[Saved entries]
☆ ☆ ☆ ☆

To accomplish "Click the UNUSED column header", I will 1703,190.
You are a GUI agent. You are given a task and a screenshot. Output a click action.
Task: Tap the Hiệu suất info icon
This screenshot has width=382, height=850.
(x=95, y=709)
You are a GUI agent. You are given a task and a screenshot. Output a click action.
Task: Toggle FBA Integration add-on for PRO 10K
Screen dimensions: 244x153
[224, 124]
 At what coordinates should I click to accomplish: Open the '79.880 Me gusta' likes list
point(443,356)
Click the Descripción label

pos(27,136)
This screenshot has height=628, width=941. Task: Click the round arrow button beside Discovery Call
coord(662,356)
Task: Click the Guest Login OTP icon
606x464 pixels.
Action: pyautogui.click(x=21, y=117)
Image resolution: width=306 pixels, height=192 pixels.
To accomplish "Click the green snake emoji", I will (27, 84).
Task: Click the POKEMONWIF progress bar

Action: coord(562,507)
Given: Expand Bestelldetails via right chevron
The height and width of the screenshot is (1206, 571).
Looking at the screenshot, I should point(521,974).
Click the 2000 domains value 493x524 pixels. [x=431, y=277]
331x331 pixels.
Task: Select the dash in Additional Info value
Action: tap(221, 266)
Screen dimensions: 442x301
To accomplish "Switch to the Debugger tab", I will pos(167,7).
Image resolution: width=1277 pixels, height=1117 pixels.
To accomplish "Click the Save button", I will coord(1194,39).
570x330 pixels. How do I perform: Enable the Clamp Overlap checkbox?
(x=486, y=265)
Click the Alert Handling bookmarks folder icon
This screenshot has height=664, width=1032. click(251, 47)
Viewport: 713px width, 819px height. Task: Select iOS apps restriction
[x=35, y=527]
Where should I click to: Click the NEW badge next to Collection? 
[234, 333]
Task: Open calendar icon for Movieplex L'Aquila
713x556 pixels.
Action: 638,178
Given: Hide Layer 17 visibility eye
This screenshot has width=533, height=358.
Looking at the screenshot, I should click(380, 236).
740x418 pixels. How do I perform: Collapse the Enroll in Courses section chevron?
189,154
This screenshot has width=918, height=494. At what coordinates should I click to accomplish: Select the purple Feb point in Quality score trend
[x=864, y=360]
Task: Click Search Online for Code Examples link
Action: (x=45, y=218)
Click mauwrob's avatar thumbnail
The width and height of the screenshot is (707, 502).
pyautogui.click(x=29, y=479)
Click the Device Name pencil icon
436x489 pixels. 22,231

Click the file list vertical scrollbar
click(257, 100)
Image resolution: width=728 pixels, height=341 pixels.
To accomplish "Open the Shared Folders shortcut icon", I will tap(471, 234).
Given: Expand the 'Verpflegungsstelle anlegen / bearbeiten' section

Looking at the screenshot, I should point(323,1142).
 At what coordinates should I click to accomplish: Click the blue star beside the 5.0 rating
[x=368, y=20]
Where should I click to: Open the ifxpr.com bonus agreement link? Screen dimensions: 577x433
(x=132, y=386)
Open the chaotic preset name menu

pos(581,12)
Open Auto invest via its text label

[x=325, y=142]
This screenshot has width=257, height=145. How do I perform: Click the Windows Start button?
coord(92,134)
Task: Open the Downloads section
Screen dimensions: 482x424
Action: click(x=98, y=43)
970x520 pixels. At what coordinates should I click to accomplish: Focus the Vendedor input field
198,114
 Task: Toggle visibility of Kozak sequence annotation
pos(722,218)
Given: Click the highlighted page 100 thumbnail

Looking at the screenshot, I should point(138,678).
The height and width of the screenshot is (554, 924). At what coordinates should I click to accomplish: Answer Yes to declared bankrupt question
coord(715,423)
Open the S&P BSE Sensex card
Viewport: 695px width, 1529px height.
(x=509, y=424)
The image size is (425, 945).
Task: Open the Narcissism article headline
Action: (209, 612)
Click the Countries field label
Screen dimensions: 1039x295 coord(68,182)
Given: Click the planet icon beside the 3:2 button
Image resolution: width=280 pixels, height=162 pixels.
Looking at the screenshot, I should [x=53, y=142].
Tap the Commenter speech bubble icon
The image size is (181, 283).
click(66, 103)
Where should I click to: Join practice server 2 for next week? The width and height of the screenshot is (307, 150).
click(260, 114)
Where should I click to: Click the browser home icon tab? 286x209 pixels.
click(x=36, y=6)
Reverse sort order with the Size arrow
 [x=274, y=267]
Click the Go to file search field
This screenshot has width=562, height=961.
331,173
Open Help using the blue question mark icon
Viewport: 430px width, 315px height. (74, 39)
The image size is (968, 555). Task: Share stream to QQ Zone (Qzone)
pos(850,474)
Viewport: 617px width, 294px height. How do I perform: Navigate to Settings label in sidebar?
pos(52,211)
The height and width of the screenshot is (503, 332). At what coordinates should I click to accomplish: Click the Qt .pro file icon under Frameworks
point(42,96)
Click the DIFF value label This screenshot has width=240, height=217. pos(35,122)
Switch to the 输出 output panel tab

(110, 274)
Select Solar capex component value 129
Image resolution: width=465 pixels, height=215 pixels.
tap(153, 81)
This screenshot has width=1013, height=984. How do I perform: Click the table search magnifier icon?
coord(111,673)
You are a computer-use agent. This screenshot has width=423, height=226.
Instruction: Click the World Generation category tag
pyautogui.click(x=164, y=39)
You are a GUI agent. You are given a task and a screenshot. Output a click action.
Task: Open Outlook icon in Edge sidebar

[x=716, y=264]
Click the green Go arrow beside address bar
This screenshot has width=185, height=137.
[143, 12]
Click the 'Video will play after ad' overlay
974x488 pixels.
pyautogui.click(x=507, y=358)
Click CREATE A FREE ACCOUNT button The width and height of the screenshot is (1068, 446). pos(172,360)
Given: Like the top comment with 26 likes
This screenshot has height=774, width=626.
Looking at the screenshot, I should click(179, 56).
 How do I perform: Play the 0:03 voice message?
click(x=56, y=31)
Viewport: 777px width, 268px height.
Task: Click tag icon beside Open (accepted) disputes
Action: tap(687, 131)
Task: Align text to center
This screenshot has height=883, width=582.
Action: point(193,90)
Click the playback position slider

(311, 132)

☆ ☆ ☆ ☆

Where does the word "will" appear in the records above? Return every line that holds it.

Response:
To accomplish "Click the UNUSED column header", I will 1703,190.
To accomplish "Click the green snake emoji", I will (27, 84).
To accomplish "Switch to the Debugger tab", I will pos(167,7).
To accomplish "Click the Save button", I will coord(1194,39).
To accomplish "Open the Shared Folders shortcut icon", I will tap(471, 234).
Click the 'Video will play after ad' overlay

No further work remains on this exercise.